Kennedy our translator eventually took us inside, where we were given tea to drink (the most sugary tea I’d every tasted) and bananas to eat, after which we were transferred to another hut where we were given dinner – chicken and nsima (thick white stuff made from maize flour). We talked to Kennedy for a while, and then it was time to preach.

We walked outside the hut where we found the church had gathered and were singing, dancing, clapping and playing shakers and a drum, in what would have been pitch dark had it not been for the bonfire in the middle.

After a while, we realised that everyone was getting down on their knees. Kennedy turned to us and said “Now it is time to pray” – so we copied everyone else. Various prayers were said in Chichewa, and then everyone got up again. We again copied them, not wanting to look out of place or to offend them. After the worshipping was over, the pastor got up and started speaking. We had no idea what was going on, until Kennedy turned to us and said “You will now preach”. Uh oh!

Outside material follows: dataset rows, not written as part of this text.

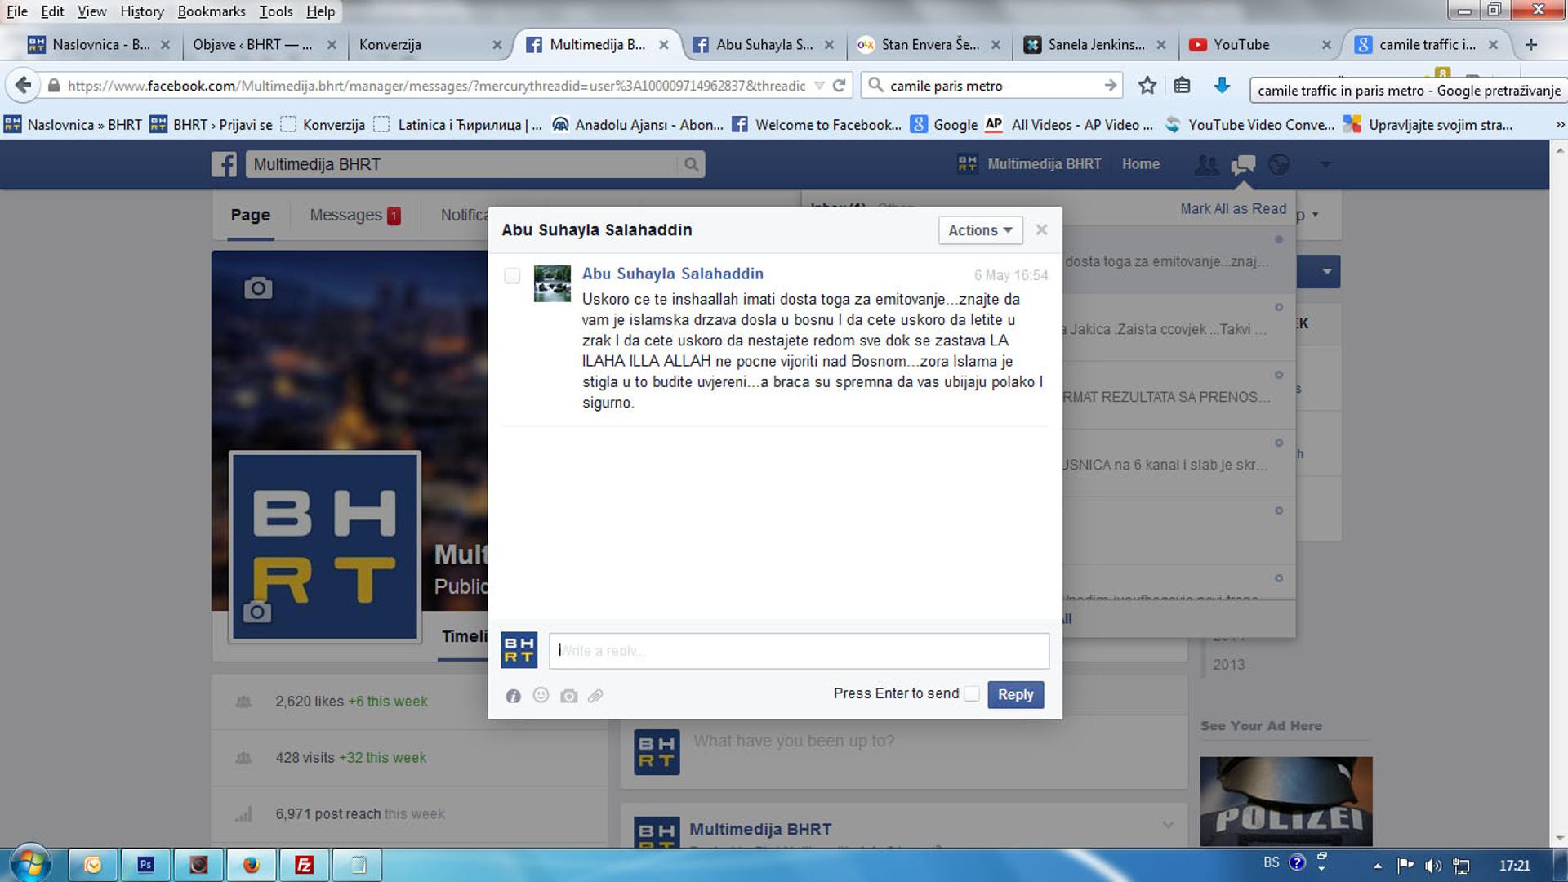Open the Bookmarks menu
Image resolution: width=1568 pixels, height=882 pixels.
[x=211, y=11]
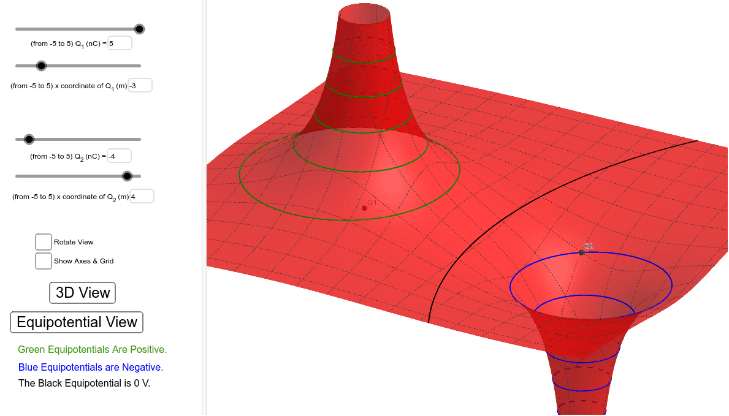Select the Q2 charge value input box
Viewport: 729px width, 416px height.
coord(119,156)
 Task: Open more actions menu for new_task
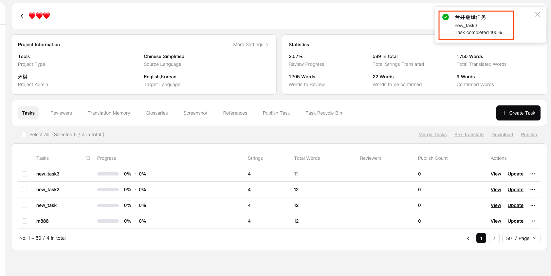532,205
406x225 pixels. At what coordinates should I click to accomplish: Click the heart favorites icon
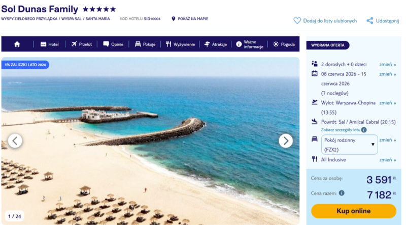click(297, 20)
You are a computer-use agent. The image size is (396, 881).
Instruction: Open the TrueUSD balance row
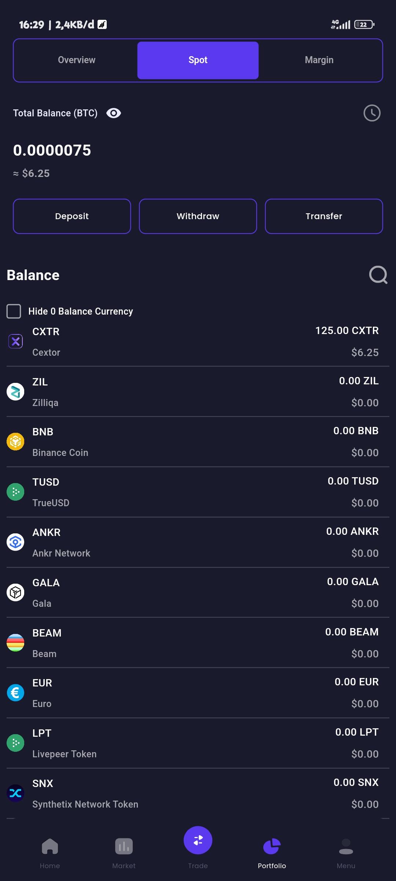click(x=198, y=492)
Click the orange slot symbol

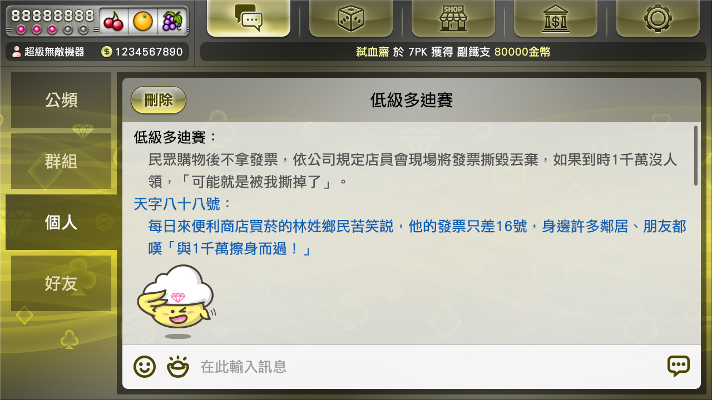coord(143,21)
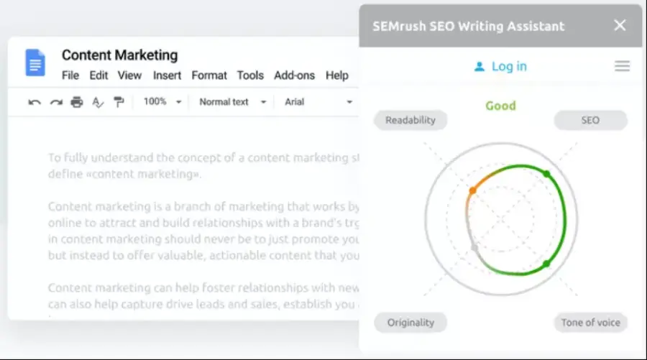The width and height of the screenshot is (647, 360).
Task: Click the Google Docs document icon
Action: (x=35, y=63)
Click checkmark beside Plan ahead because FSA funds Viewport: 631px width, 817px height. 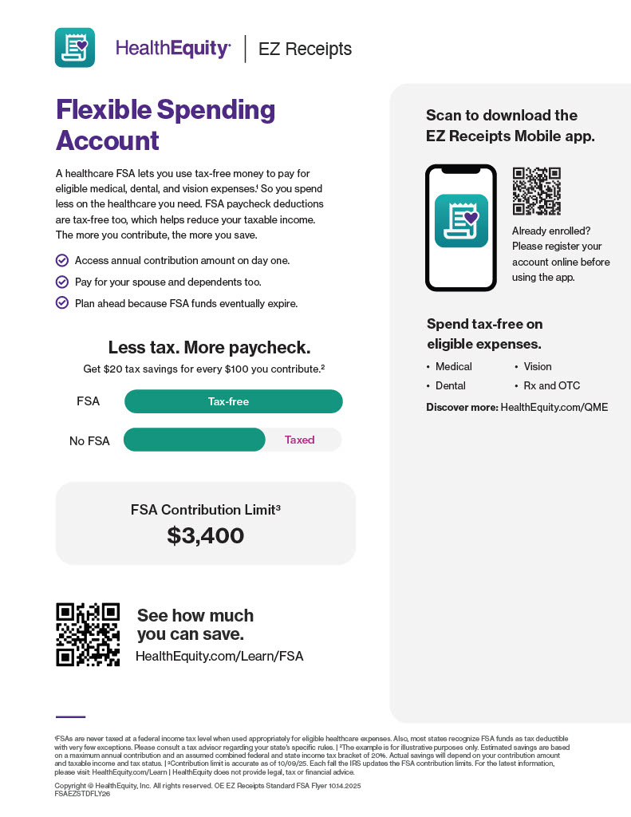(61, 303)
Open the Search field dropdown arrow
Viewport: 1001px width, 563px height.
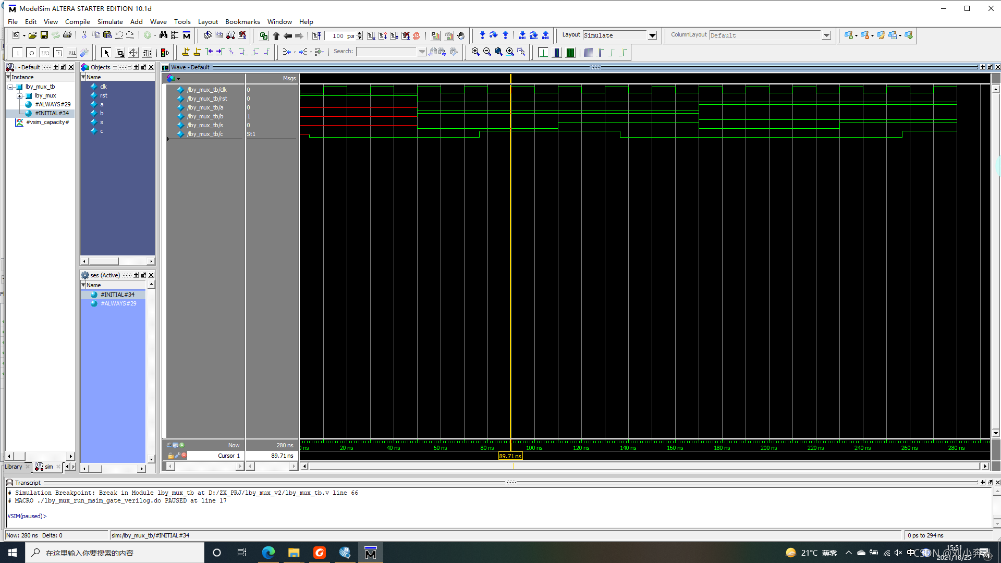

I stood up and switched on my maglite to read my notes. I blurted out a few sentences, and Kennedy translated. I don’t think I said anything life changing. But at least it was dark so I couldn’t see who I was talking to.

After the service we were taken back into the house where we had eaten dinner. We set out our sleeping bags at one side of the room and proceeded to try to go to sleep. We found this quite difficult though, as the whole church decided to carry on singing and playing their drum right outside out house until about four in the morning. Fortunately, in my first year at University my hall had been right next to the Students’ Union, so I was quite used to the noise. Simon had more difficulty dropping off. We later discovered that they were in fact showing us that they appreciated us being there and were trying to be nice!

The next day, after we had been up for a while, Pastor Kennedy came in and told us it was time to bathe. Simon went first. Then it was my turn. I picked up my wash kit and followed Kennedy outside. He showed me to a small grass walled enclosure which we had seen them building the previous day. I went in, and there was a bucket of warm water and a rounded stone sitting there. The whole area smelt rather worryingly of public toilets. I didn’t quite know what I was expected to do, so I washed my face, splashed the water a bit to make it sound as if I was doing something and then returned to the hut after five minutes or so.

Breakfast was nsima porridge. This tasted pretty much the same as the nsima we had had the previous day – except that it was runny instead of thick. Then it was back outside to preach.

This time the church was meeting under a canopy made from branches. We sat on chairs at one side of the canopy, while everyone else sat on the floor under it. After much dancing and singing and suchlike, it was again time to preach. We stood up, and realised that the canopy was just a tad lower than our eyes. So we preached over the canopy while the church sat under it. At least the translator could see under it.